When I was growing up in the 70s and 80s, I genuinely believed that humanity was never going to make it to the year 2000. It was so obvious that we were going to annihilate ourselves with nuclear weapons, it hardly seemed to make any sense to dream of a life, have a family or make any plans if I was going to die before I was 30. Then the wall came down and everything changed; the future opened up before me. It’s been amazing to spend nearly three decades free of that fear, and to see young people growing up around me who have never felt oppressed by the scary future.
But in those years, something else has happened. In Western societies freed from the Cold War, and in increasingly globalised markets, absolutely everything has been seized on and exploited by capital. We can have everything new and shiny, and cheap – so cheap! No need to dally here for long – so much has already been written by better-informed people than me about the impact of these processes. But I think we can see that in the past decade, a fashion for handicrafts (both participating in crafts and buying handmade products) and even more for the ‘Industrial’ interior, which values old, battered objects that speak of work with the hands and import ‘authenticity’ and history into the home, have been part of the response to this bright and shiny world of the new and mass-produced.
It extends into all areas of our culture – look at an old episode of Top of the Pops and the naivety and crudity of the production will seem laughable. The alpha-example for me was walking into Topshop a couple of years ago and seeing denim cut-offs for £25. Who in almighty hell buys such a thing? That’s hours of minimum-wage labour for a teenager, for something that should essentially be ‘free’ – a by-product of the jeans you’ve already had for years, that you just chop the legs off of. Quite apart from all the problems of over-production, labour rights in developing countries and pollution by the garment industry, it bespeaks quite another issue: dependency. If we are dependent upon shops and industry to supply our needs, they have an immense power over our lives.
Recently I heard Jay Brave talking about his veganism as a political issue, how if you could grow your own food you became instantly free of a whole industry. I found this very inspiring. I’m no longer convinced that there will be a post-apocalypse to deal with, or even that capitalism will crash and burn, although either of those may manifest in some form, but I do increasingly want to detach from a system that is rotten to the core. Not all of us can, or want, to live off-grid in an adobe house and weave all our own yoghurt. But we can all start to become more self-sufficient through handicrafts and gardening, by sharing large items like lawnmowers instead of buying them individually, and by re-using or donating old things. Simple acts like cutting up your own jeans, painting an old chest of drawers or growing some salad on the windowsill are small acts of revolution. If you can learn survival skills like camping, lighting a fire, making a stone tool or a basket, so much the better; you will feel even more free and less dependent on a system that only views you as a consumer, a cash cow.

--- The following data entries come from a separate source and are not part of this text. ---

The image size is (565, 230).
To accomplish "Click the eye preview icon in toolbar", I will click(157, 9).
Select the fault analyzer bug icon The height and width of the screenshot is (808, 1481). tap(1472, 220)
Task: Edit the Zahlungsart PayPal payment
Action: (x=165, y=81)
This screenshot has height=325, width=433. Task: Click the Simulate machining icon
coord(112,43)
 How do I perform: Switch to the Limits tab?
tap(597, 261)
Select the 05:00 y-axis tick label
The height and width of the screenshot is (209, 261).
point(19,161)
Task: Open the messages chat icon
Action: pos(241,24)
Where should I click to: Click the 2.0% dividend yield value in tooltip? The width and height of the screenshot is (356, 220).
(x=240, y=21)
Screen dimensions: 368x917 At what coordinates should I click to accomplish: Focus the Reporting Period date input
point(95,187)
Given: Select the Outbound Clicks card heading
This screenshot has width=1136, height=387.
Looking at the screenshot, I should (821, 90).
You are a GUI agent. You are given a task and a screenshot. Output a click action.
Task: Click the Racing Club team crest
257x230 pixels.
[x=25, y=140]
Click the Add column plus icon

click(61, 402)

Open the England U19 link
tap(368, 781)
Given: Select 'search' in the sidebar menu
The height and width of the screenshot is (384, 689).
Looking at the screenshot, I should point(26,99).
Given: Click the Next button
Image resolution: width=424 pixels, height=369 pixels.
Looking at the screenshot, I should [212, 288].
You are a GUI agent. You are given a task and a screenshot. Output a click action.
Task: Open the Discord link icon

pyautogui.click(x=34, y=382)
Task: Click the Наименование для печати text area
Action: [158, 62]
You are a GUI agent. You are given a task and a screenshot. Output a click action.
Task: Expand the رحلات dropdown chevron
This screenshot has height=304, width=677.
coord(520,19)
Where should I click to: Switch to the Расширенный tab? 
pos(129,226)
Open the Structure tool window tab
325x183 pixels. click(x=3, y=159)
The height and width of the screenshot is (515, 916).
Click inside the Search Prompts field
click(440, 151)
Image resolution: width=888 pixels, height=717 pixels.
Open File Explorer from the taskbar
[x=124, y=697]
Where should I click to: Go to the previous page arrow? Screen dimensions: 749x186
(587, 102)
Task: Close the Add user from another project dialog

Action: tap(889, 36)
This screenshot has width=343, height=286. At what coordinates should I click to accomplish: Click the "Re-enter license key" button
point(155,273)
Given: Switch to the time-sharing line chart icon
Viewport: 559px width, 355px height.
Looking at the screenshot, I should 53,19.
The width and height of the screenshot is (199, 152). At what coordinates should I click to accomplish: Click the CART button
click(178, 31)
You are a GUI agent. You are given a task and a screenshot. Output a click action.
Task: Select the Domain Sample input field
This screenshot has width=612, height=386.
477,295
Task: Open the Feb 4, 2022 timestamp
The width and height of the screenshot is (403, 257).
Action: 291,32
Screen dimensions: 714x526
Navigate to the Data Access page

I also get an enormous sense of satisfaction looking around and knowing that I made, or upcycled, or modified, or embellished the things that I use and wear. Making things is good for our physical and mental health, it’s calming, satisfying and fun. I hope this year to spend the summer living off-gird, eating mostly home-grown food, learning all sorts of new skills that will make me feel more secure in this uncertain world, more self-sufficient and more capable.